De l’autre côté, il y a Jean-Paul Sartre. Pour dire les choses clairement. Tout ce que Barthes pense être la littérature, Sartre le pense pour la poésie. Pour le philosophe, il est nécessaire de séparer la poésie de la prose. Ainsi, la définition de Barthes est valable seulement pour la poésie chez Sartre. La prose, il en est autrement. Pour Sartre, le prosateur se sert des mots pour exprimer quelque chose, et le poète sert les mots. « La poésie ne doit pas signifier mais être » disait quelqu’un. Sartre est ici bien d’accord.

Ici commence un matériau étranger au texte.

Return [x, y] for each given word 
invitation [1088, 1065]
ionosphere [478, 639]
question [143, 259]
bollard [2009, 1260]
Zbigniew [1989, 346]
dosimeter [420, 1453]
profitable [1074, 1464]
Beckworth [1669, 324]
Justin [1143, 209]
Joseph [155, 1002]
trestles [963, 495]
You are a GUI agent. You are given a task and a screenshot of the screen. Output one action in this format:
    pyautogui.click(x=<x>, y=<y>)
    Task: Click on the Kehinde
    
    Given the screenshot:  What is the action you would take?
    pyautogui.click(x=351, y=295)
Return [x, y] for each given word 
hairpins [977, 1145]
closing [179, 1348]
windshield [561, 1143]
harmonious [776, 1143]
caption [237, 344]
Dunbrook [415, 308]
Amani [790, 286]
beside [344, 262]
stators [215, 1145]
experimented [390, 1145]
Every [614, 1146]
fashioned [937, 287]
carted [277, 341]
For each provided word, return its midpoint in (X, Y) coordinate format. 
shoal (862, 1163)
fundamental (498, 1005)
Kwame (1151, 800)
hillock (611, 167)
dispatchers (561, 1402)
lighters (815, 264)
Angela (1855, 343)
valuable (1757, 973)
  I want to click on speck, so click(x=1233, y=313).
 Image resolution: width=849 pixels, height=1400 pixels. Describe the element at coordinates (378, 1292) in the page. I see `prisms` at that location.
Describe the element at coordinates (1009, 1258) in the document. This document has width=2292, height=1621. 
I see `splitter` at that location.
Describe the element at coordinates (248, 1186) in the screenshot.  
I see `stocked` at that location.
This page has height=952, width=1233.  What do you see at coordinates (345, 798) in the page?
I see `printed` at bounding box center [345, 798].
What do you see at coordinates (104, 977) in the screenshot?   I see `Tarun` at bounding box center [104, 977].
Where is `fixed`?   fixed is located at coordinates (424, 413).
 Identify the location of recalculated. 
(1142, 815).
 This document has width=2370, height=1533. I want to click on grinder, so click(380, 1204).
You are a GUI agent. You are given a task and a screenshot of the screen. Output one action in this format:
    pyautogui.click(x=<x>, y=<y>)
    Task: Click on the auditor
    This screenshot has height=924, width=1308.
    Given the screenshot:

Pour Sartre, le romancier (le prosateur en général) est un messager engagé qui a une idée à transmettre, il dévoile les vérités pour faire comprendre, pour réagir. « L’écrivain prosateur a choisi de dévoiler le monde et singulièrement l’homme aux autres hommes pour que ceux-ci prennent en face de l’objet ainsi mis à nu leur entière responsabilité » (Qu’est ce que la littérature ?).
Pour Barthes, cette entreprise de la littérature engagée est un échec. Pourquoi cet échec ? « Mais parce que, simplement, l’écriture est l’art de poser les questions et non d’y répondre ou de les résoudre » (Le Grain de la voix).
Mon Bartre est donc un double, un aliéné habité par deux génies. L’un pour une littérature autotélique qui n’a d’autre but qu’elle-même. L’autre pour une littérature qui exprime, qui crie, qui dénonce.
Yazid Daoud
Yazid Daoud, Chercheur en littérature française et comparée (Maroc).